Илона поднялась и двинулась к двери. Эдвард последовал за ней.

– Мне страшно жаль, что ты уезжаешь, – сказал он. – Уезжаешь теперь, когда я тебя нашел! Это невыносимо. Пожалуйста, останься. Я тебя люблю.

Эдвард смотрел на ее красиво подстриженные золотисто-рыжие волосы, напоминающие блестящий мех ухоженного животного; теперь он смог протянуть руку и прикоснуться к Илоне. Он погладил ее волосы, а когда коснулся пальцами затылка девушки, почувствовал, как напряжено все ее тело. Его рука скользнула на шею Илоны, а потом он отступил назад. Они посмотрели друг на друга.
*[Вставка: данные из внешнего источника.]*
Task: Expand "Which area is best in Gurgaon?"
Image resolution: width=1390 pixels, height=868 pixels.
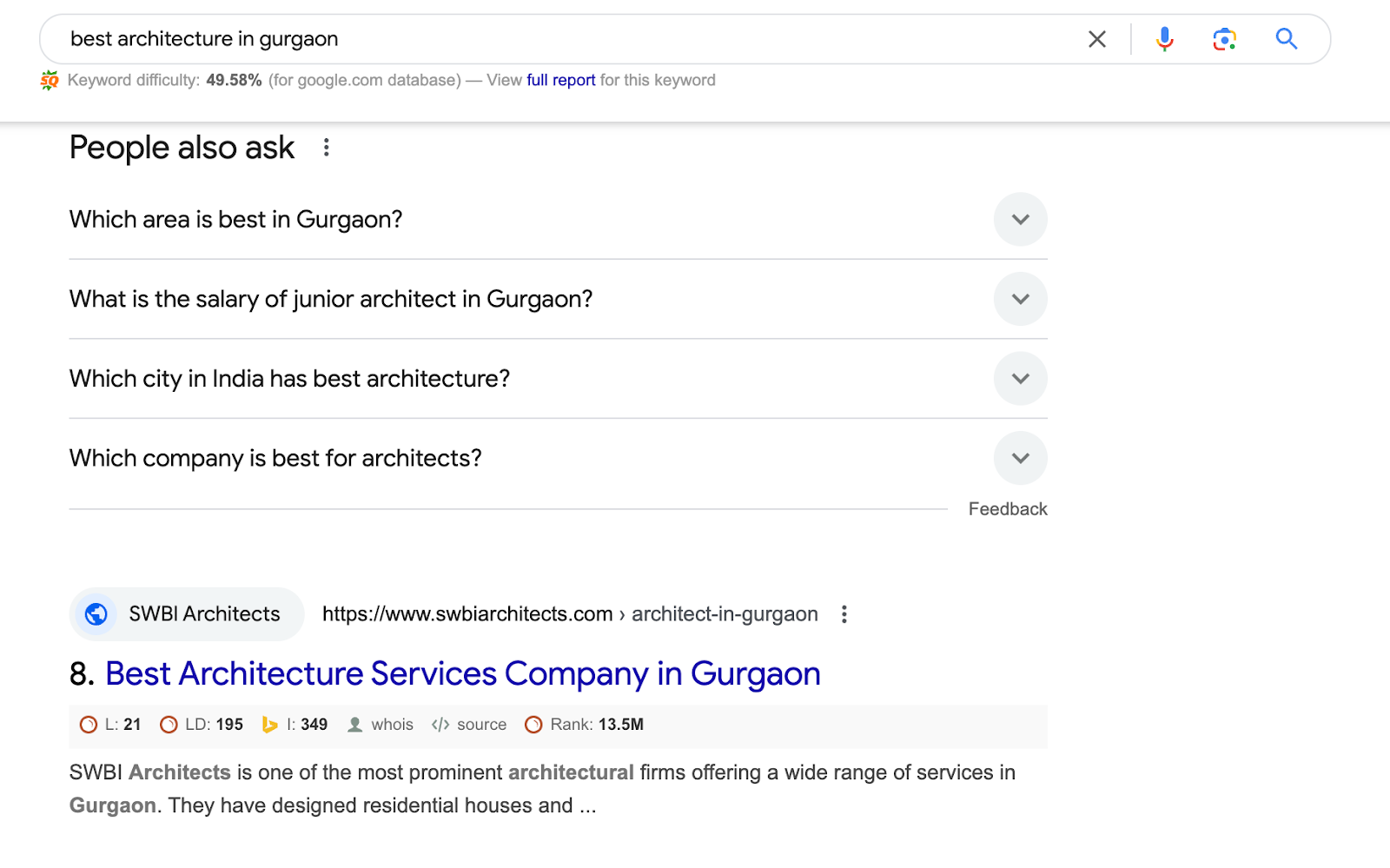Action: (1020, 220)
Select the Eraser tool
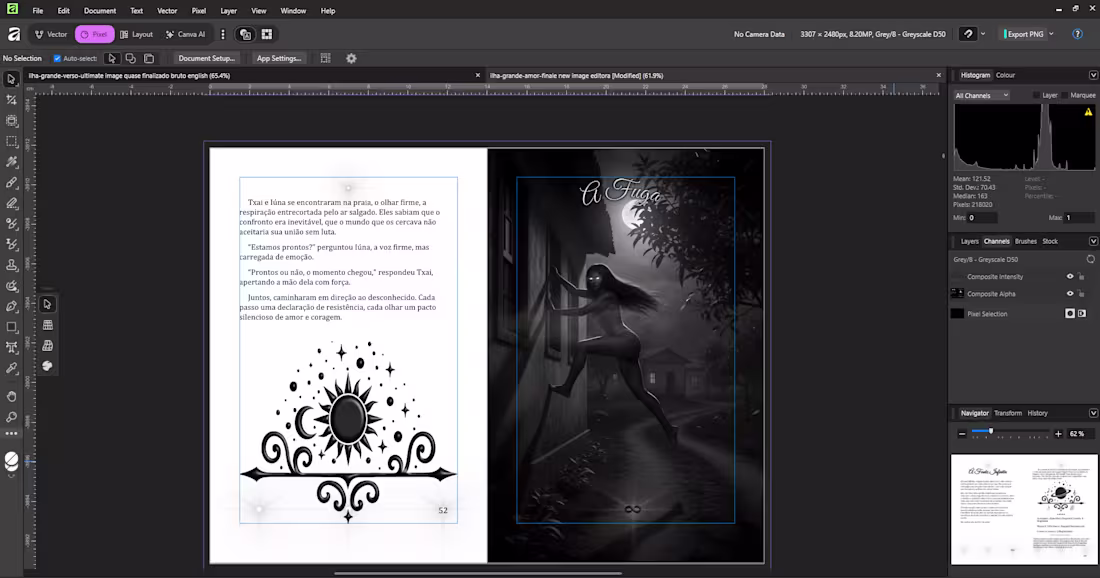This screenshot has width=1100, height=578. pyautogui.click(x=11, y=202)

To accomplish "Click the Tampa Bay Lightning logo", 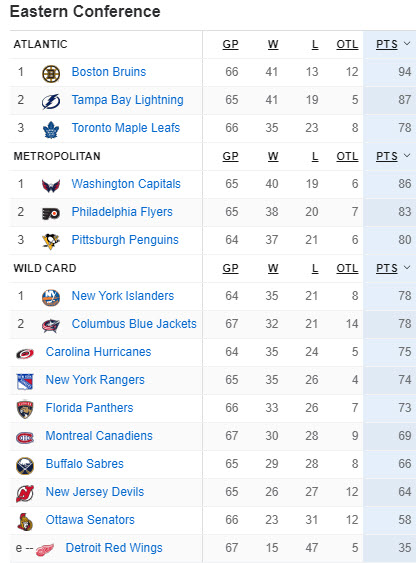I will click(51, 102).
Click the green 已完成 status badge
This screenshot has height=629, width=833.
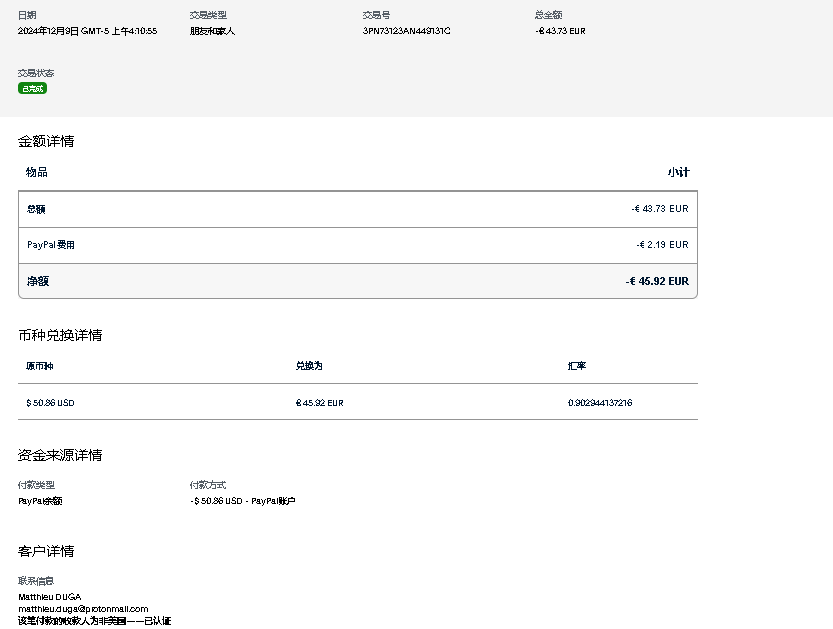(32, 88)
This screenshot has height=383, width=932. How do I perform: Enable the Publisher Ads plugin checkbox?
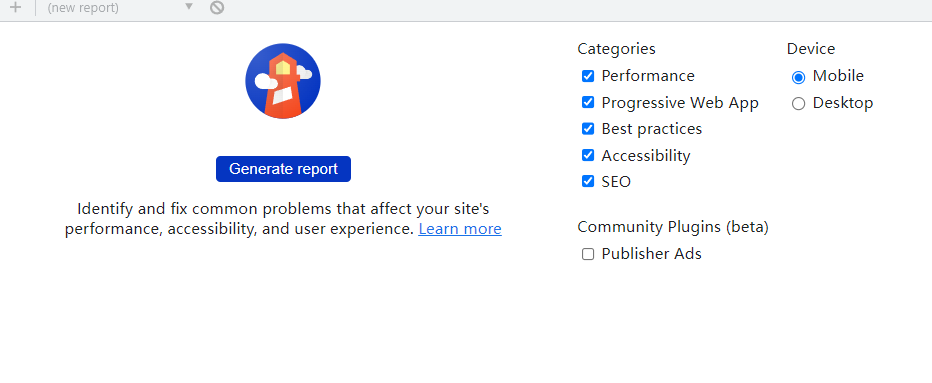[588, 255]
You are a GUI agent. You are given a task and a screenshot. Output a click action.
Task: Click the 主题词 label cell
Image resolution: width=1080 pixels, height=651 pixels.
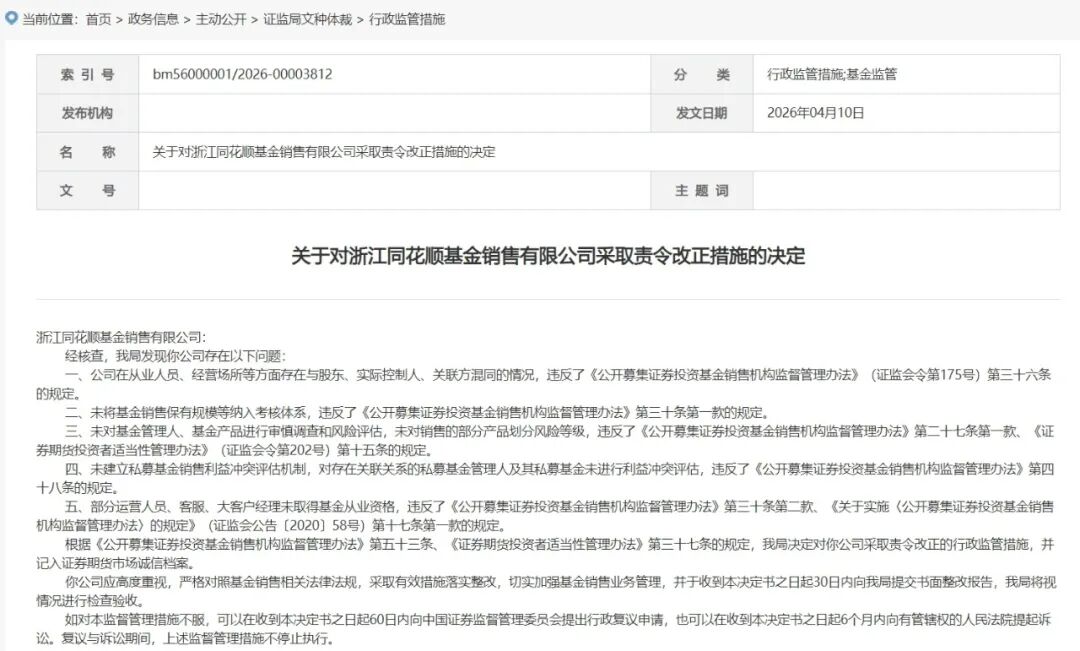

– Я рада тебя видеть, Эдвард. Хочу сказать тебе кое-что. В этих мемуарах – из них опубликован только небольшой отрывок… Я давно знала, что у матери есть что-то вроде дневника. Она его никогда нам не показывала, но говорила, что у нее были утешения…

– Утешения?

– Романы. У Джесса бывали романы. Она говорила, что и у нее тоже. Наверное, давным-давно.
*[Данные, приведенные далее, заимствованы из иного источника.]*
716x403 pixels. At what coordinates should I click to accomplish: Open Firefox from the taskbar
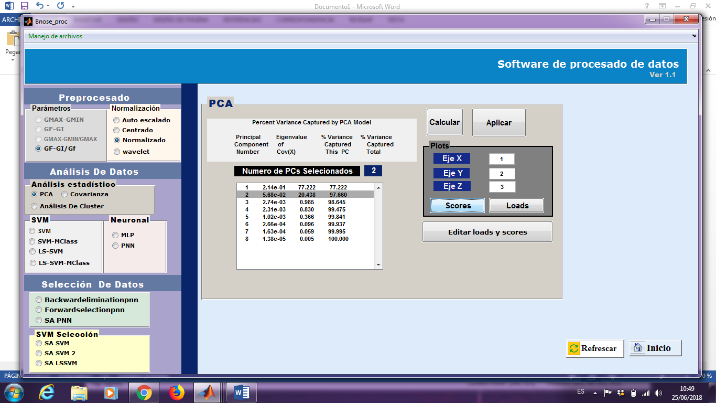click(175, 391)
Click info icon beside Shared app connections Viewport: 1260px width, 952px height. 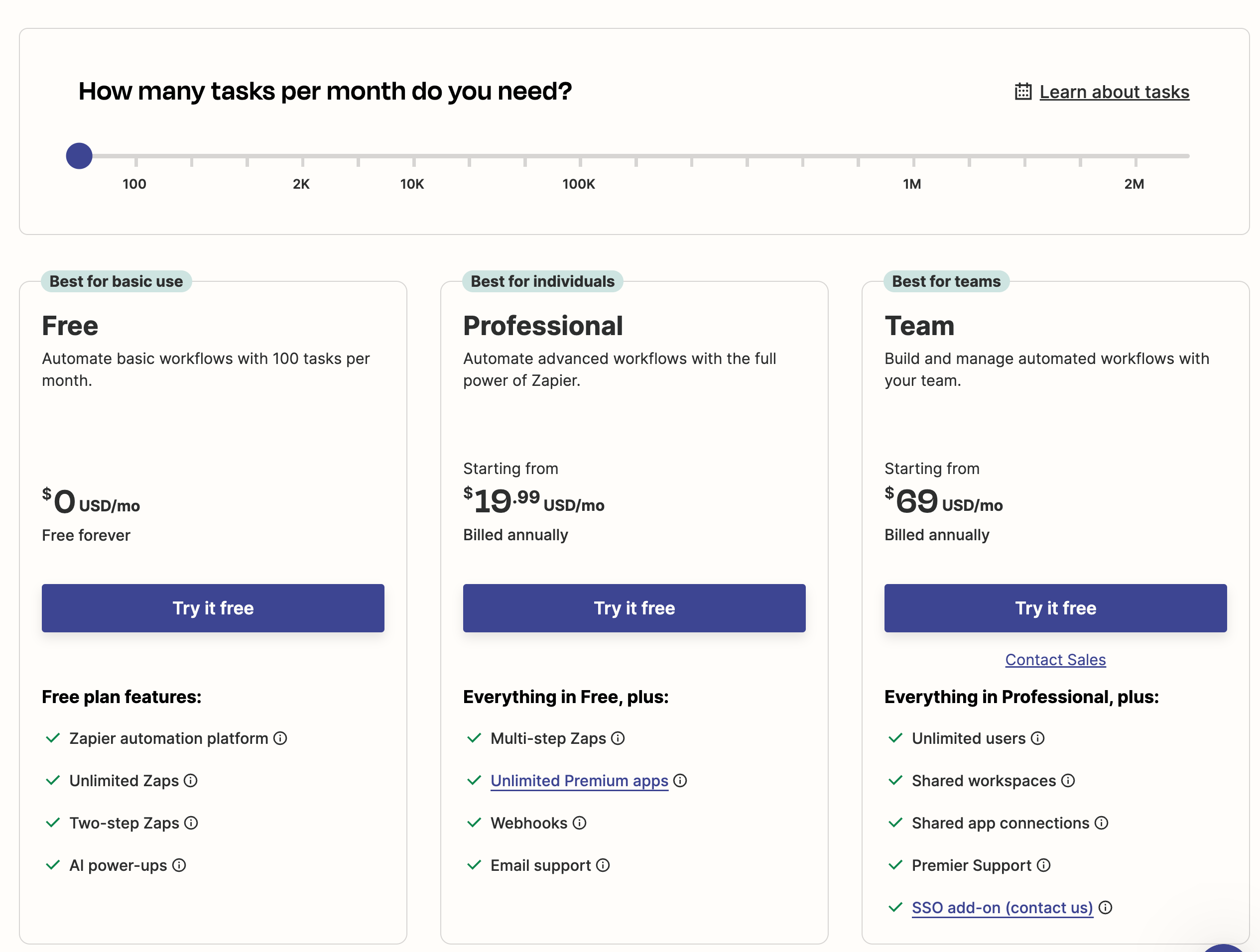pyautogui.click(x=1101, y=823)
Илона замолчала, словно это было все, что она собиралась сказать.

– Ну… и что дальше? – спросил Эдвард.

– Больше ничего.

– Не понимаю.

– Ну тогда и не надо, лучше пусть так и останется. Я должна идти. Мне еще нужно умыться и накраситься.

Эдвард смотрел на ее опрокинутое лицо, такое маленькое и худенькое без прежней копны длинных волос.

– О нет… – сказал он.

– Забудь об этом. Заодно с тем, другим.

– Ты хочешь сказать, что Джесс, может быть, тебе не отец?

– Может, и так. Но мы никогда не узнаем. Бесполезно думать об этом.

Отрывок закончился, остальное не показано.